Similarly, some hybrids have relatively complex conversion terms where it is difficult to predict the likely outcome until the actual conversion date. Further, some issuers have discretion over whether or not they pay dividends to investors. This lack of certainty reduces their relative attractiveness. These are also best avoided.

  1. Carefully assess those issues that contain non-viability triggers.

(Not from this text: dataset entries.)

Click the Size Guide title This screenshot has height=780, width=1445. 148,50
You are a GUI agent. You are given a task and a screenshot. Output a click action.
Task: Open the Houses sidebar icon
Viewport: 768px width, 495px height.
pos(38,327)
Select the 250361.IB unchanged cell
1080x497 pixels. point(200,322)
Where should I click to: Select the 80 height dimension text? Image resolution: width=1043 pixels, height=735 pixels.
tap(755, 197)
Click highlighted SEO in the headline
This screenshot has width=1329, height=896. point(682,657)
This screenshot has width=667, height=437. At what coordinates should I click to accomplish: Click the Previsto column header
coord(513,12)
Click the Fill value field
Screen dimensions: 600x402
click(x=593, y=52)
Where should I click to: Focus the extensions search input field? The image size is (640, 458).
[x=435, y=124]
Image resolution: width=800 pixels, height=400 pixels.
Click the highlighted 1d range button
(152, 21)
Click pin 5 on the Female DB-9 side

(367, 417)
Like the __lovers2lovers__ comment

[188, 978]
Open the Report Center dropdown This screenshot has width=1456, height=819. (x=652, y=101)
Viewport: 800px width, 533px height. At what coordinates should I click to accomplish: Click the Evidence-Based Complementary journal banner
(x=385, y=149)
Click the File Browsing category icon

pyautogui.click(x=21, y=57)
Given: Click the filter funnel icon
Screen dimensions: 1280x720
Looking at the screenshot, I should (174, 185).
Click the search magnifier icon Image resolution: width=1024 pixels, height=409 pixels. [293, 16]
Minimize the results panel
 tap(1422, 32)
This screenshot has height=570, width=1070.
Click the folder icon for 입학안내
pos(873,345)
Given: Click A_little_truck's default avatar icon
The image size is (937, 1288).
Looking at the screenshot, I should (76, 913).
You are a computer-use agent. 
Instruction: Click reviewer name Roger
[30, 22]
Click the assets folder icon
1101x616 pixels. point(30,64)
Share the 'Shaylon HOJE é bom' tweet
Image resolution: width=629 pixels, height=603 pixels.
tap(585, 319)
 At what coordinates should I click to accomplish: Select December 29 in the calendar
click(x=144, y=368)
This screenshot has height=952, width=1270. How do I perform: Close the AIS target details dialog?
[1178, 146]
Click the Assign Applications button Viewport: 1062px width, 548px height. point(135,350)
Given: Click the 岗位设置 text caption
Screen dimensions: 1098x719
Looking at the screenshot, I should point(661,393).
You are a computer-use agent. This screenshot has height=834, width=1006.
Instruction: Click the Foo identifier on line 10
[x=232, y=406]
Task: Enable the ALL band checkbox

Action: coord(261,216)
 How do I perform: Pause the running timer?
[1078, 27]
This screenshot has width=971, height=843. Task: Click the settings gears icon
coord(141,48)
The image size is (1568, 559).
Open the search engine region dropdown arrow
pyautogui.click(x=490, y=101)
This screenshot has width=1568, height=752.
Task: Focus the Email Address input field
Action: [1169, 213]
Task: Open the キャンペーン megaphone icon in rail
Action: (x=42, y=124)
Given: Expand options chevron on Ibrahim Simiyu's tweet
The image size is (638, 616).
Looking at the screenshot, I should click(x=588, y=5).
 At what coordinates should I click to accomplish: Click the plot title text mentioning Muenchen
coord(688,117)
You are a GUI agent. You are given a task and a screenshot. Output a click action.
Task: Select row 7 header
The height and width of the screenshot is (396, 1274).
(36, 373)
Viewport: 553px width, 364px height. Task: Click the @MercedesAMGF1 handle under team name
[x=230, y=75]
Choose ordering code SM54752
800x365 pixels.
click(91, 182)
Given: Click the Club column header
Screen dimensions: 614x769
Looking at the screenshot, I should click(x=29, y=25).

Basel III is a global regulatory standard on bank capital adequacy introduced to reduce the risk of bank failures that occurred during the GFC. In Australia the principal regulator for banks and insurers is the Australian Prudential Regulation Authority (APRA). APRA is responsible for overseeing compliance of the new Basel III regulations. In essence, part of the new global standards requires banks to hold more 'tier 1 capital'. A new generation of hybrids have been issued by banks as a result which include certain loss absorption or non-viability triggers. These hybrids effectively rank as preference shares, and as such rank ahead of ordinary shares in the event of a wind up situation but junior to other unsecured creditors. However, if a nonviability clause is triggered (e.g. Tier 1 capital falls below 5.125% or issuer gets into financial distress), then the preference shares lose their priority and instead convert into ordinary shares (under a formula that most likely would result in holders receiving considerably less than the equivalent original face value) and rank alongside ordinary shareholders in a wind up. This means that the preference shares effectively have the same security as an ordinary shareholder and so should be viewed as an equity instrument rather than as a valid fixed interest alternative. As a result investors need to carefully assess whether the return provided adequately compensates them for the risk of buying the securities.

Conclusion

Hybrid securities can be complex instruments but when risks are well understood, they can play an important role in a diversified portfolio. Like all investments, it is imperative that investors assess whether the potential returns adequately compensate for the relative risk undertaken.